Bit annoyed at this course building!

Ambers Echo

Still wittering on
Joined
13 October 2017
Messages
11,959
Visit site
At the recent NSEA SJ competion the 85cm class had a triple as the last combination. There was a water tray under the middle element. Does anyone think that is a bit of an unfair question?

SO many horses stopped there including Max. He had jumped such a lovely, confident round to that point and jumped into the first element on a perfect stride nicely forward. Then he saw the water tray and absolutely slammed on the brakes. Daughter was hurt when she was thrown into the fence. Lots of others fell there too.

A water tray at the first element of a combination or at the 2nd element of a related distance would be fine - gives the pony time to ask a question and the rider time to answer! But this just took Max totally by surprise and there was absoolutely nothing daughter could do to rescue the situation.

My daughter has been out of action since then so Max was ridden by the YO's daughter (a semi-pro show jumper) who said his confidence has been knocked and he is now approaching every jump suspiciously.

Maybe I am just under-estimating what a pony at 80/85 should be confident with. But I have never seen it before so was curious as to what others think.

And also how to help Max other than the obvious take a step or three back and rebuild slowly. Eventually he will need to jump whatever he is presented to regardles of whether it looks odd so how do you teach horses to be bold over unfamiliar fences or things that they see late (ditches etc)?
 
ETA and also do you actually WANT a horse to jump just anything they are presented to, or do you want them to retain a degree of self preservation? Amber refused the other day having locked on. Very uncharacteristic so I was shocked till I saw the YO's dog lying on the ground behind the fence! I am very glad she chose to stop rather than just doing what she was told. I don;t want horses to stop thinking for themselves completely...
 
I do think that is a ridiculous question at that height, but also that the course is there to be walked, and if many people had withdrawn then it *may* have been changed. Even if not that time, then for the future.

Could you write to the venue and express your concerns, especially regarding the number of falls and injury? Nothing beats asking to look at the risk assessment, or a copy of their accident record ;-)


I can think of two BE90s that I withdrew from as they had combinations involving steps that were way outside what the BE90 guidelines recommended, and my horse was not prepped. It was a disappointment as one of the events was a 4 hr drive away (so an 8 hr round trip). I even had 'friends' tell me I was stupid for going home, but then my horse was confident that I would not put him to something he was not able to do.

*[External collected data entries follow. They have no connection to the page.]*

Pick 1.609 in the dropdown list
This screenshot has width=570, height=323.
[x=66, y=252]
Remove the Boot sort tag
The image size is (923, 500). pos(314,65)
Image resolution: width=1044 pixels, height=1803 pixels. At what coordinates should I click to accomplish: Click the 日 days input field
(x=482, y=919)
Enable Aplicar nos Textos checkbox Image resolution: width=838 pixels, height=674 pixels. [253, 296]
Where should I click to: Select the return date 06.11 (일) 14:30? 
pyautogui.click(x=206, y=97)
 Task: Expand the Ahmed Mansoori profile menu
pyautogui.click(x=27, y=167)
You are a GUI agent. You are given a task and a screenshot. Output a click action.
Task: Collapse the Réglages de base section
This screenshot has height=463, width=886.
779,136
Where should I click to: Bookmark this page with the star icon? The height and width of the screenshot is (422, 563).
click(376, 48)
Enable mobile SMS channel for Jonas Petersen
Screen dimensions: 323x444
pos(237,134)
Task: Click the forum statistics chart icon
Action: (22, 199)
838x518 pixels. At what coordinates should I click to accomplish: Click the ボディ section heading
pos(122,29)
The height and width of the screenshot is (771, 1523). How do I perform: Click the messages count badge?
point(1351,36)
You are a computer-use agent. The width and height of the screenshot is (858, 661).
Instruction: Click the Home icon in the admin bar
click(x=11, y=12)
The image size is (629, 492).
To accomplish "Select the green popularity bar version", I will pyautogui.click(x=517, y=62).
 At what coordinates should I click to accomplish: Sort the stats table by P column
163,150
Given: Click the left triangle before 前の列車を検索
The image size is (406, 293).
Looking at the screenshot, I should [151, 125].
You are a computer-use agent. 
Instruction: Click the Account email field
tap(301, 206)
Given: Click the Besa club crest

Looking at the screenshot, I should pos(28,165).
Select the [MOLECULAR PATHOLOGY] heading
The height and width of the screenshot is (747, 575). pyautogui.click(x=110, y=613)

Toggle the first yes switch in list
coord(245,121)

As for the future, I would not over think it. Have fun without water trays. Do trotting poles and little grids, have a laugh and just allow the horse to enjoy his fun time, keeping each session short and in the cool.
 
Can comment on whether that should be the case but interested in the response as I never thought about where you could have extras (trays or fillers) until recently.

I have a very spooky horse so working on fillers. Recently I took him to a competition where they had a filler as the second part of the double. He jumped in and slammed on brakes. Came round again and got him over. I decided to enter the next height up as we'd jumped it now. However the course builders then moved the filler to the first part of the double as they said fillers should never be on the second part and they were correcting a mistake.

I wasn't aware there were rules where fillers could go but it was a distaster for me as mr spooky came round the corner and said "OMG it's moved" and we had another stop.

There other thing I would say about what you described is coming from a cross country standpoint upright to ditch to upright is a common set up and this is like they are trying to replicate with showjumps.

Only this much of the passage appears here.